The Government's action, or, rather, its inaction, reveals its true priorities. Instead of standing up for workers, it is caving in to big business, pandering to the wealthy and turning its back on the ordinary people. It is using the global economic turbulence as an excuse for its failures, but the truth is that its failure to deliver on promises has left workers more vulnerable than ever. It promised fairness and progress but what we in Sinn Féin see is a Government that is content to watch workers struggle, watch working families fall into poverty and abandon the very commitments it made to improve lives. While it backtracks on promises, it continues to allow employers to exploit workers through sub-minimum youth rates, low pay and insecure jobs. Ireland still ranks as one of the worst in the EU for low wages. One in five workers is paid a low wage, a shocking statistic that has remained stubbornly unchanged despite decades of empty promises from Fianna Fáil and Fine Gael.
The Government is failing workers at every turn. It talks about creating a business-friendly environment, but what about creating a worker-friendly environment? Where is the support for those on the breadline? Where is the fight for fair pay, decent sick leave or secure pensions? Instead of fighting for them, the Government is retreating from commitments, abandoning workers to cope with the soaring cost of living, rising energy prices and a broken housing system. Let me be clear: the real scandal is how the Government is using economic uncertainty as a smokescreen, a cover for its own failures. It is using the crisis of the world economy as an excuse to turn its back on its own commitments, commitments that would have made a real difference for hard-working families. While it abandons workers, it continues to give handouts to the wealthy and corporations. It refuses to tax the super-rich, crack down on tax havens and ensure big business pays its fair share. Meanwhile, workers are left to pick up the pieces.

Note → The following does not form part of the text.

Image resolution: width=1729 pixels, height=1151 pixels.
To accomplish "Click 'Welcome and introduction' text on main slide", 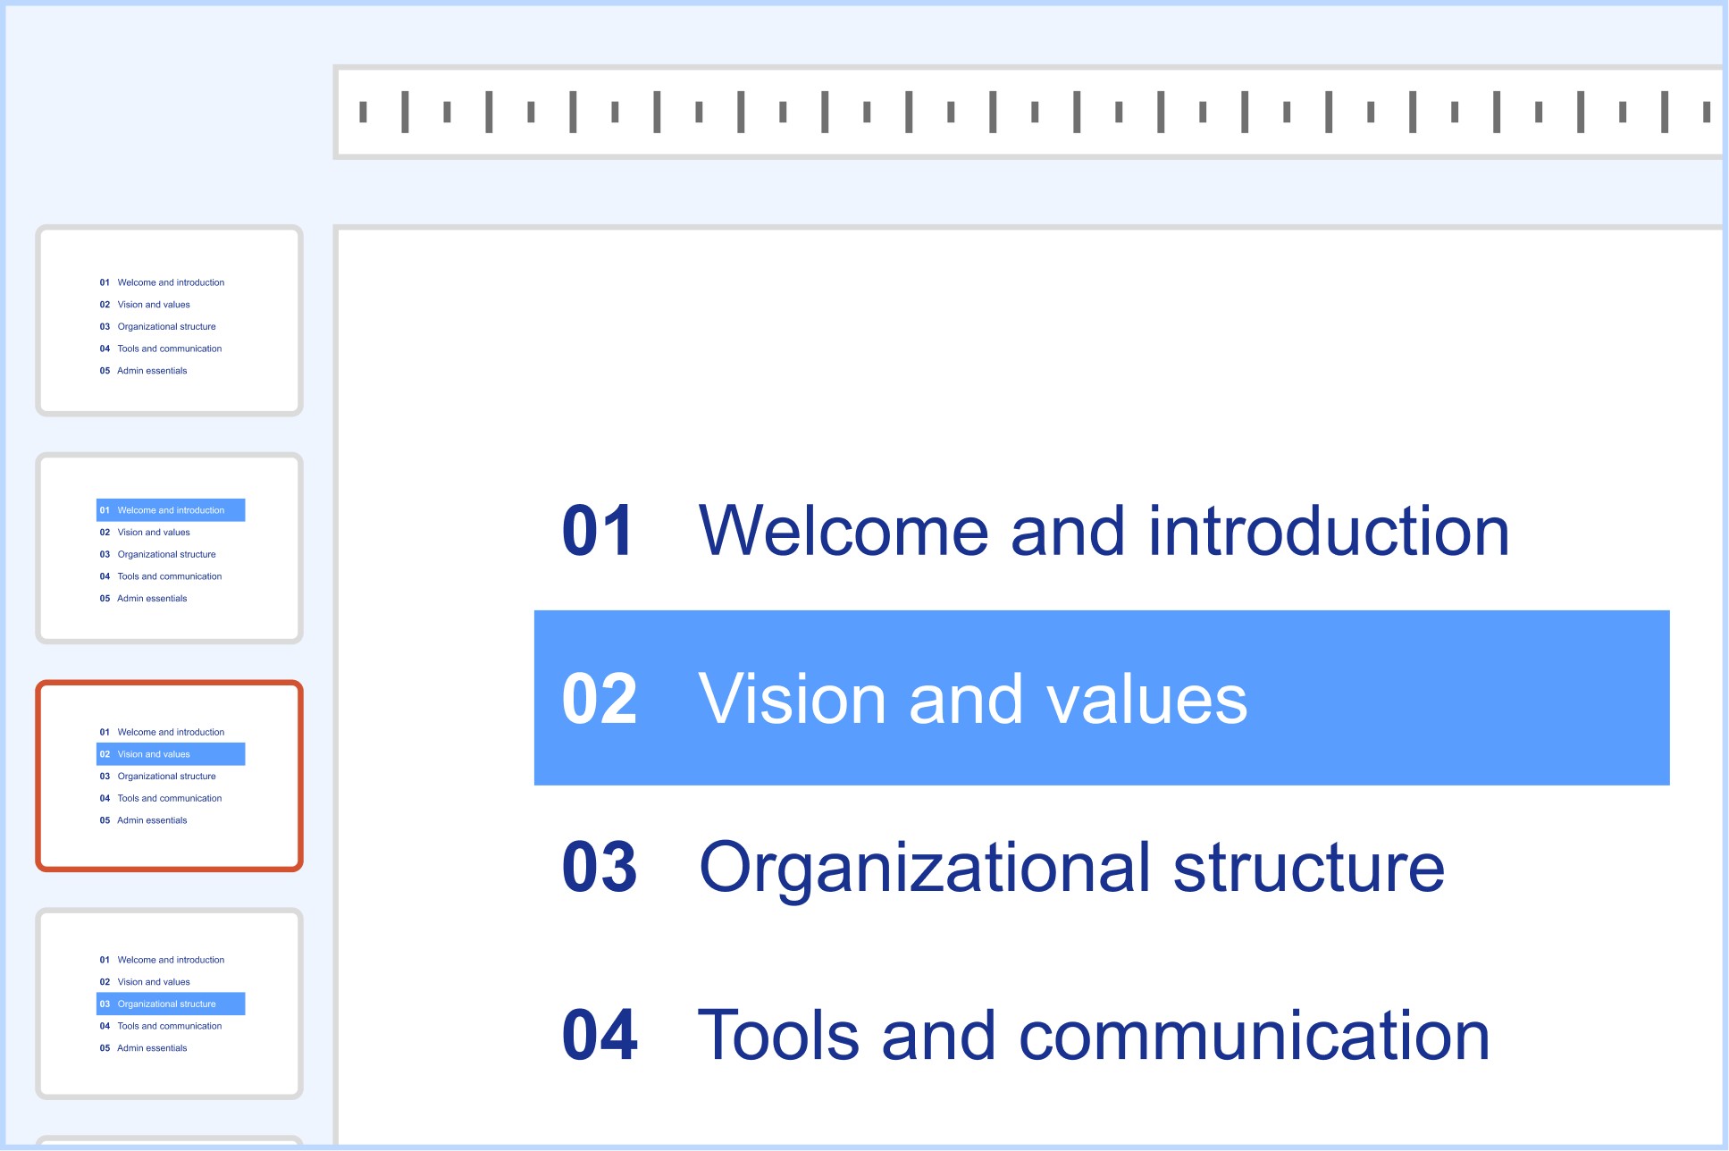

What about the so-called auto enrolment scheme? Sinn Féin has always supported it but the Government's approach is half-hearted and poorly managed. The Government talks about protecting retirement savings but leaves workers exposed to market volatility and a lack of transparency. It wants to privatise pensions and leave workers to fend for themselves.
The Government's betrayal is most stark when it comes to workers' rights to organise and bargain collectively. It has consistently failed to legislate for the right to unionise, outlaw the blacklisting of trade unionists and strengthen protections for workers facing unfair dismissals. While it cuts corners on workers' rights and continues to give tax breaks to developers and big business, with so many super junior Ministers it is more interested in lining its own pockets than building a fairer, more equal society.
I want to raise an issue that often goes unnoticed, namely that relating to volunteer workers. There are workers who give up their time in their own jobs and a day's wage to volunteer in organisations such as the Civil Defence, the Irish Red Cross, Meath River Rescue, and Boyne Fishermen's Rescue and Recovery. Over the past week in Trim, County Meath, which is in my constituency, I witnessed their outstanding work as they searched tirelessly for a missing person. These are the workers and volunteers who go above and beyond in their paid jobs and in their own time, risking their safety and dedicating their skills and energy to work for which they do not receive half enough credit. They are the true heroes and they deserve our respect, recognition and support. While the Government turns its back on their rights and futures, these volunteers, being selfless, brave and committed to our communities, exemplify the best of Ireland.
We have had enough of the Government's broken promises and betrayal of workers. We need a Government that will stand up for everyday people and the SMEs, not just the wealthy and powerful. We need to see genuine action, a living wage, proper sick pay, fair pensions, the right to collective bargaining and the right to organise without fear of retaliation.